# want to introduce myself...



## Florian Linckus

Hy there,

I'm a 20 Year old composer from germany and i write classical and filmmusic...

Here are 2 of newest filmcompositions:
From the Movie - Killerwahn 3

http://www.florianlinckus.com/KW3-Main.mp3
The final Main Titles Theme of Killerwahn and also the first piece of 2005...
The music was composed to screen and is defently the final version, as i began to compose on killerwahn 3 i created my skizzes and structures... but all the music was not fixed to 100% to the ready cuttet film (i wrote direct to screenplay)...

also

The Hunting, on of my complex filmmusik works from killerwahn...
The piece is the second version and also the final wich fits to screen directly... 
http://www.florianlinckus.com/TheHuntingFinal.mp3

more music and more infos about me you'll find out at http://www.florianlinckus.com

many greetings,

Florian


----------



## Harvey

Welcome to the forums, Florian!


----------



## Daniel

Hey Florian,

welcome on the board! And post lots...


----------



## Florian Linckus

thx you 2 

well I think i post as much as i can *gg*

here is a classical piece from 2004, the last... i wrote it in my time in Wales...
http://www.florianlinckus.com/MusicaAmatoria.mp3 
hope you like it... but the record is not the best yet, i did it with a sick illness....

if someone wish to look to the scoresheet, look on my website...

Florian


----------



## James

Hello Florian,

Welcome to the forums.

I'm a violinist in london attending a conservatoire at the moment. 20.

Hope you find this place useful - we are at early stages.

Your website http://www.florianlinckus.com doesn't load up for me.

Perhaps a bad host? 

All the best


----------



## Florian Linckus

Hey James,

yes that place is realy nice here... 

May when i'm back in Cardiff we can met someday to make music together i would love to work with a violinst...^^

we'll see...
sometimes the server is out... may try another time

Florian


----------



## Quaverion

Hey, welcome Florian! I think I made a thread welcoming you already, so I guess James could delete that one if he wants  .


----------

- [Stored rows]

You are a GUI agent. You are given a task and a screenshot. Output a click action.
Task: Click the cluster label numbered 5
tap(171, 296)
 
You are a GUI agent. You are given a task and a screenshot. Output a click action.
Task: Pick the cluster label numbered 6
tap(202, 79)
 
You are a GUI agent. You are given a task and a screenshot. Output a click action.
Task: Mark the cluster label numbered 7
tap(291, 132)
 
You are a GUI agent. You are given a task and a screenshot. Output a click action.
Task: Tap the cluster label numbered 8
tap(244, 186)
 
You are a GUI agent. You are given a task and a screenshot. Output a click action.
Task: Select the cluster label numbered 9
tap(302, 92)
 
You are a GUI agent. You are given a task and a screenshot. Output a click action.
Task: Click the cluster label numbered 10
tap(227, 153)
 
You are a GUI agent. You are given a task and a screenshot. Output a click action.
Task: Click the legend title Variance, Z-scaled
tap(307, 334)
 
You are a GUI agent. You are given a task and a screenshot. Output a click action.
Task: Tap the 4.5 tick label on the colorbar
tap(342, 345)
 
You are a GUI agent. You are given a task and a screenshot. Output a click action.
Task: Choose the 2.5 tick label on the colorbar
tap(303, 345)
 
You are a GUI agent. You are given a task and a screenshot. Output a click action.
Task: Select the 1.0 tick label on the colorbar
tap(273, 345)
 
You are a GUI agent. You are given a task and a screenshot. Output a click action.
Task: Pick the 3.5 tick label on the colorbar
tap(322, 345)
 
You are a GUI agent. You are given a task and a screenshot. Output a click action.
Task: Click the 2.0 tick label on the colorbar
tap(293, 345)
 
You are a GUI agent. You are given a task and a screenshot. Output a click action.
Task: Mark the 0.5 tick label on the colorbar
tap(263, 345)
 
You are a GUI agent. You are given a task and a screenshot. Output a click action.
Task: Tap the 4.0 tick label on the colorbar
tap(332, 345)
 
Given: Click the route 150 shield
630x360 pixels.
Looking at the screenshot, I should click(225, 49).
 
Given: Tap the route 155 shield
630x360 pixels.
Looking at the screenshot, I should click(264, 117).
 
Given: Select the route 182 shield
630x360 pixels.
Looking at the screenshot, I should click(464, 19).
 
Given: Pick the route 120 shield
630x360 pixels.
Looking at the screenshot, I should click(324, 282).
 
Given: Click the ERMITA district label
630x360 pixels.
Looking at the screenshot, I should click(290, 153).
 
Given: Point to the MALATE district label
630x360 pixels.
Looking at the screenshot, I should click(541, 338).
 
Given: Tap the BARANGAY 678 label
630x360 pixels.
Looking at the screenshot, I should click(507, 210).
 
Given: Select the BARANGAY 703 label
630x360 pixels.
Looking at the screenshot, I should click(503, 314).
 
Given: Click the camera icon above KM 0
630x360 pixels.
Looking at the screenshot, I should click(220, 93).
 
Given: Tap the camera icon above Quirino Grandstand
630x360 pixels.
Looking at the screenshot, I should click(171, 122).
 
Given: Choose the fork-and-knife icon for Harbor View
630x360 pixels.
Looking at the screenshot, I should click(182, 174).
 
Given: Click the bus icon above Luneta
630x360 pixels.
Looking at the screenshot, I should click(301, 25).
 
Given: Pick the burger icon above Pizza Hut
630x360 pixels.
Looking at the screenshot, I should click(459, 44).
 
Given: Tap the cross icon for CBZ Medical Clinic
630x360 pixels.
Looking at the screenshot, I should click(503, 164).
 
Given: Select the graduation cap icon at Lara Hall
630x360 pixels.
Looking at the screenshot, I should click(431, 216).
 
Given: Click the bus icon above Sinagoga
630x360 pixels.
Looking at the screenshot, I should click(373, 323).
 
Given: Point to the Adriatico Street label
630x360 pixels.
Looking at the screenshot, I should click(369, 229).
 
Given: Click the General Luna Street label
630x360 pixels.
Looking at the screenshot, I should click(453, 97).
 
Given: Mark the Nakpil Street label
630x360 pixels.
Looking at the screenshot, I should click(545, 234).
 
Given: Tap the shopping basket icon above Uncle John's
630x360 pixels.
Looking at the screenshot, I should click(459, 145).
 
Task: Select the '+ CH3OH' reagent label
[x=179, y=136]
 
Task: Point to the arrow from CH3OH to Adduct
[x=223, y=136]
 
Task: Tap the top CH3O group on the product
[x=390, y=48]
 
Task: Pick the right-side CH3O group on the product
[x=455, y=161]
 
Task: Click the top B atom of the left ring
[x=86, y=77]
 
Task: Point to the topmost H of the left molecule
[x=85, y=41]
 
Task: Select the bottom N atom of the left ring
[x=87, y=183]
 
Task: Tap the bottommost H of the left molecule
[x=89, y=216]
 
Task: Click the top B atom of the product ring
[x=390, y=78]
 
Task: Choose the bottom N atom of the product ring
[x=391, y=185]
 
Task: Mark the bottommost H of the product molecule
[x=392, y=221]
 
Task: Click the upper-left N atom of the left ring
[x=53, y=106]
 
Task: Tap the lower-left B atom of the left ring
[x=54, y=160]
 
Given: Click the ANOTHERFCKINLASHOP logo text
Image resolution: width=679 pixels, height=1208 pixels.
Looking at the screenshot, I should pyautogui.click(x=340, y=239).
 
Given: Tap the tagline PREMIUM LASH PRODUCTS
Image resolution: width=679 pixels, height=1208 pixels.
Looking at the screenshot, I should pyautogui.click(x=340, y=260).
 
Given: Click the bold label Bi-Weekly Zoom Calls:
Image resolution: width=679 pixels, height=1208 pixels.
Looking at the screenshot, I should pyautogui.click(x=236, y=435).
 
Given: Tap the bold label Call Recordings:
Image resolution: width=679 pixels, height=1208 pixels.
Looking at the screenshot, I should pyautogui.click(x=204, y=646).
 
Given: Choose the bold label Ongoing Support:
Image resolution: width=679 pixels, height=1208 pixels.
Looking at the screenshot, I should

- [Problem]
Using the forum thread above, answer yes or no to whether each statement agrees with it, and back each answer with the deciding words quoted from the thread.
1. Florian describes himself as a 20-year-old composer of classical and film music.
2. James reports that Florian's website loads without trouble for him.
3. Florian calls "The Hunting" the first version of the piece.

- [Right answer]
1. Yes: "I'm a 20 Year old composer from germany and i write classical and filmmusic"
2. No: "Your website http://www.florianlinckus.com doesn't load up for me."
3. No: "The piece is the second version and also the final wich fits to screen directly"